Judges block Alabama districts that would dilute Black vote

Judges block Alabama districts that would dilute Black vote


A demonstrator holds up a sign outside the Alabama Statehouse in Montgomery, Ala., on Thursday, May, 7 2026.

Kim Chandler | AP

A panel of federal judges on Monday blocked Alabama from using congressional district maps that would dilute the votes of Black people in the 2026 midterm elections.

The ruling in U.S. District Court in Birmingham, Ala., which found that the maps “intentionally discriminated based on race,” sets the stage for the Supreme Court to determine whether the maps, which were first proposed in 2023, can be used by Alabama this year.

The decision is a victory β€” albeit possibly a temporary one β€” for Democrats as they try to win a majority in the House of Representatives in November’s elections. Earlier this month, the Virginia Supreme Court blocked maps for Democratic-leaning congressional districts in that state, which had been approved in a statewide referendum in April.

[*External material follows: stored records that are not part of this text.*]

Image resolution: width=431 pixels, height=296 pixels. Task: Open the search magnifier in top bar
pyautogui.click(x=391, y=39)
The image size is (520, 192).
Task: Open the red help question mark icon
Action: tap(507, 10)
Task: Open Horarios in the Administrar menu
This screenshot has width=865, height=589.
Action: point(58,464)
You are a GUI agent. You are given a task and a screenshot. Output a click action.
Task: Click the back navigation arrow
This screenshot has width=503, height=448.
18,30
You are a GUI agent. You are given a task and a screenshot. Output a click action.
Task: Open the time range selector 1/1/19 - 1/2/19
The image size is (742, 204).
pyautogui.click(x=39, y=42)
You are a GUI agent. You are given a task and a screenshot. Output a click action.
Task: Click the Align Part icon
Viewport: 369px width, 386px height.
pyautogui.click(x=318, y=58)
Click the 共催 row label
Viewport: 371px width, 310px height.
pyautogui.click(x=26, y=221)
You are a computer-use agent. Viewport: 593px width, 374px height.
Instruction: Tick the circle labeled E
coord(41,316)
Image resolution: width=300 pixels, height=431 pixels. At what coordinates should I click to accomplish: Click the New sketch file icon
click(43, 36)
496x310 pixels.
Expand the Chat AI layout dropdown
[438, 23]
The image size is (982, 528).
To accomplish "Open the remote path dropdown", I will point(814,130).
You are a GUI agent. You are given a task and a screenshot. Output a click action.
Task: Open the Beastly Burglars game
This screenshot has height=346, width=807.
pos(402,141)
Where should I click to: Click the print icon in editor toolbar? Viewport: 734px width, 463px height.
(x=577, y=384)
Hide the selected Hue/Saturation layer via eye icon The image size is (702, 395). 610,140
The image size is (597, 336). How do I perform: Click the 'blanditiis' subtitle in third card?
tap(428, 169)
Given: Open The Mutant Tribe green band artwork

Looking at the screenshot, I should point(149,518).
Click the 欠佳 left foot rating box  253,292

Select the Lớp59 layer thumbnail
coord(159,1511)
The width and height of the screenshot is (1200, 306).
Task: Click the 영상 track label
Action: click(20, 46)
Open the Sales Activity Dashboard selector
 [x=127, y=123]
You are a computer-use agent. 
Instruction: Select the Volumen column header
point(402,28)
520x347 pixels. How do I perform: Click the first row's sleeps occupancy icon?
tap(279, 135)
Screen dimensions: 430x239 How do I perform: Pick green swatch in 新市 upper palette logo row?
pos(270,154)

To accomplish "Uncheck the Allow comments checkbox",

Republicans last year began a series of congressional redistrictings in an effort to retain their ultra-thin majority in the House. Florida Gov. Ron DeSantis on May 4 signed a law creating a new congressional map that is projected to help Republicans add control of four House districts from the state.

The three-judge panel in Alabama issued its ruling in response to the Supreme Court telling it to revisit the question of whether the maps could be used in light of the high court’s recent ruling in a case known as Louisiana v. Callais, which found that Louisiana’s drawing of its own congressional maps was a racial gerrymander.

Two judges on the panel were appointed by President Donald Trump: Anna Manasco and Terry Moorer. The third judge, Stanley Marcus, was first nominated to a federal district court by President Ronald Reagan and then was nominated to the 11th Circuit U.S. Court of Appeals, where he currently sits, by President Bill Clinton.

The panel noted it previously had ruled that Alabama’s district maps violated the “Voting Rights Act of 1965 and intentionally discriminated against Black voters based on race in violation of the Fourteenth Amendment to the United States Constitution.”

The ruling came four days after the panel heard oral arguments about the maps.

“As we see it, the irreducible minimum is that federal law requires that all Alabamians have an opportunity to vote under districting plans untainted by intentional race-based discrimination,” the panel wrote.

“We do not lightly intrude in state affairs, but our previous review of the undisputed evidence left us in no doubt that Alabama’s legislatively enacted plan (the ‘2023 Plan’) intentionally discriminated based on race in violation of the Constitution,” the panel said. “Our re-examination in light of Callais yields the same conclusion. We again cannot understand the 2023 Plan as anything other than intentionally discriminatory.”

CNBC has requested comment from the Alabama attorney general’s office.